Although "Mr. Lonely" painfully fails to come close to "Gummo's" freshness and spontaneity, and can be considered a flop to a degree, it certainly isn't of the proportions of last year's "Southland Tales," the "Donnie Darko" follow-up. This doesn't need to be salvaged. It can be released as is and will find some support. People weren't exiting the theater in droves as they did for "Southland Tales." Most everyone stayed to the end and gave him a fairly prolonged applause. The film does have its moments, but its mostly a huge missed opportunity. The
producers have to be nervous about recouping their 8.2 million dollar investment.

I was able to squeeze in three other films for my first seven film day on the seventh day of this year's festival after being held to six the first six days. Eight could be possible on day eight if I didn't have to take time to send out these missives.

There are a dozen or more films on soccer here. I saw my first today, "The Power of the Game" by Michael Apted of "7 Up," "14 Up," "21 Up" fame. He used the excuse of wanting to make a documentary to gain entrance to last year's World Cup. He also ranges to Argentina and Senegal and South Africa, pursing soccer stories there. An Iranian woman journalist covering the World Cup is another of his subjects. This will please those craving anything soccer, but he doesn't
offer anything fresh or new.

If "Outlaw," about vigilantes seeking justice in London, ever gets released, the media will have a
heyday condemning its portrayal of men seeking justice through violence, when the legal system has failed them. With Bob Hoskins in the cast it might have a chance despite its senseless plot.

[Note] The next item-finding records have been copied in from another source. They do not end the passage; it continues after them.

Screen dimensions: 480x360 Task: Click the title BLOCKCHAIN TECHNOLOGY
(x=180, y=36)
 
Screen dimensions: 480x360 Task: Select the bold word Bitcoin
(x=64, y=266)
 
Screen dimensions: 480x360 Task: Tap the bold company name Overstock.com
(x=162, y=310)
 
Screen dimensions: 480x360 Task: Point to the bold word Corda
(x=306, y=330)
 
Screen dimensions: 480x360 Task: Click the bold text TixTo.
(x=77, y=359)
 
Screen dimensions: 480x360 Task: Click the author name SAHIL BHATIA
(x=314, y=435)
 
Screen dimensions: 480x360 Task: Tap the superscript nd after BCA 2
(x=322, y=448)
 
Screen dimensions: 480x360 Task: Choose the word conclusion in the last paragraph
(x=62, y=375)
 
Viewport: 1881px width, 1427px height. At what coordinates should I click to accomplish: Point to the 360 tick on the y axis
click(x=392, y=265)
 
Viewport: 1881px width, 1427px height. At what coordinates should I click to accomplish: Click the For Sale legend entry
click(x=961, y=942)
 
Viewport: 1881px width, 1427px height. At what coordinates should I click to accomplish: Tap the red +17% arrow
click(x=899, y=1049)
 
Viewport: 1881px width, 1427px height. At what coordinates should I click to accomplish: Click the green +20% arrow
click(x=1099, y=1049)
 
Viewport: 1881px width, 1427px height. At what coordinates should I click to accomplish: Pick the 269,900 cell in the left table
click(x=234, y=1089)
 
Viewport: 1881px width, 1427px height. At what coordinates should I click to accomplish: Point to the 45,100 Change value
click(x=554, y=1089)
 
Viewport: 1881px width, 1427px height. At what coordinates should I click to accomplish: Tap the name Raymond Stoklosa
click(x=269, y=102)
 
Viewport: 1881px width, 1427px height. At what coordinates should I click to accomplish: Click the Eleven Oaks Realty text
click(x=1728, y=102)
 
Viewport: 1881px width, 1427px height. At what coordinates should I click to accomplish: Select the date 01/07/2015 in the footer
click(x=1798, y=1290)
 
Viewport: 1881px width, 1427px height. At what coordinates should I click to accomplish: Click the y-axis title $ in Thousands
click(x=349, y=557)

"Silent Light" ran 20 minutes longer than the 122 minute running time listed in the program, so I missed the first half hour of Canadian Guy Maddin's "Brand on the Brain," but that didn't much matter, as experiencing a Maddin film is more important than whatever plot it might have. As expected, this was an assault of images unlike any other on offer here--a black and white recreation of a silent era style film in twelve chapters with no dialog from the characters, just short, clipped subtitles. It is accompanied by fast-paced, foreboding music with Isabella Rossalni as an Interlocutor. It was relaxing to sit back and simply enjoy.